▶ [Set of tasks]:
1: Answer these questions using the commentary on religion and politics:
(a) Which two people does it name as pinning the shift on party self-sorting and changes in media?
(b) Which states does it list as battleground political states where nondenominational churches and their evangelical allies set up shop?
(c) Since what event has weekly church attendance not much changed, according to it?
2: Write out the stretch of the commentary on religion and politics from "This is, I think, a" through "unapologetically immoral president?", word for word.

And some goobers think he hasn't been impeached! Ha, ha, ha!
And some goobers think he hasn't been impeached! Ha, ha, ha!
This is EXACTLY the narrative they are trying to get you to accept. That's where this whole effort to get Ukraine to announce an investigation was supposed to get you. They know people believe where there's smoke, there's fire, so they're just filling the room with smoke.
This is, I think, a species of the single most important question in American society today: How can a society that sees itself as morally special elect and continue to support such a publicly and unapologetically immoral president?
It didn't used to be this way. Two generations ago Trump would have been unthinkable as a leader of any sort.
Folks like Emily Bazelon and Beverley Gage today are pinning the shift on party self-sorting and changes in media. Fair enough.
It's tempting to look at the secular establishment as a cause when it turns out that weekly church attendance hasn't much changed here since Watergate:
But if we look under the hood of American protestantism, "attending church" means getting a very different message today for people than it did pre-1970. Pre-1970, if you went to any church, you probably got a pretty similar message about charity, humility, service, and other moral issues. But with the rise of the health and wealth gospel, which equates morality with capitalistic success rather than conventional morality, the church fragmented into mainline and nondenominational strands, the latter of which became ground zero for for the new amoral morality. Those nondenominational churches and their evangelical allies set up shop in battleground political states like Ohio, Indiana, Virginia, Florida, and Arizona.
And so we've ended up with a perverted version of Christianity carrying outsize political influence because of its geographic location, almost as if someone sat down and designed a trojan horse for American religion drawn around the Electoral College.
Couple that dynamic with the rise of evangelical culture warriorism in the 80s and 90s that saw society as a battleground focused on results in this world rather than the next, and you have a good chunk of society that speaks a language of public morality but is willing to compromise whatever to achieve their version of success here and now. Meanwhile, the mainline protestants have shrunk and lost much of any ability to contest what it means to live morally, and the Catholics are fighting the clergy abuse scandal. That's an incomplete story, but it's at least an important part.

▶ [Data section]:
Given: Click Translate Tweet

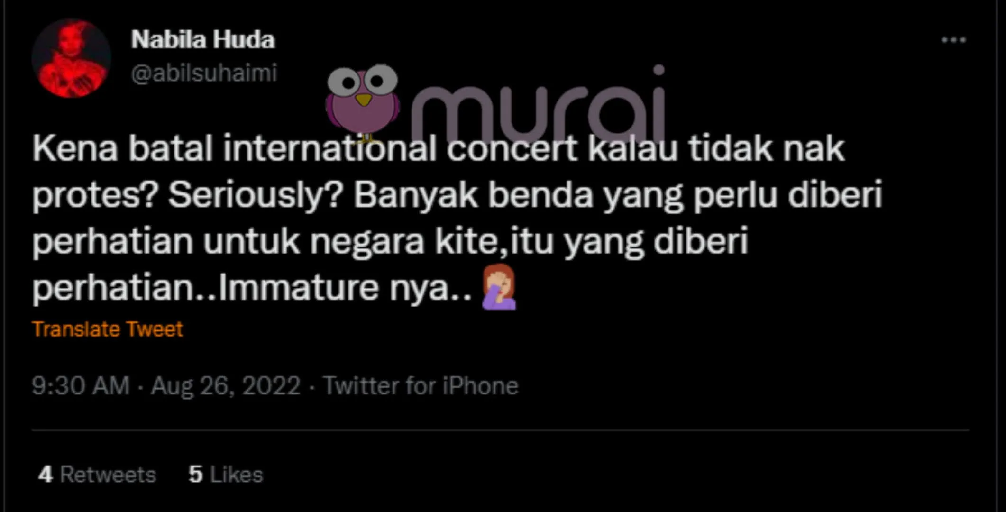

▶ [Responses for each task]:
1:
(a) Emily Bazelon and Beverley Gage
(b) Ohio, Indiana, Virginia, Florida, and Arizona
(c) Watergate

2:
This is, I think, a species of the single most important question in American society today: How can a society that sees itself as morally special elect and continue to support such a publicly and unapologetically immoral president?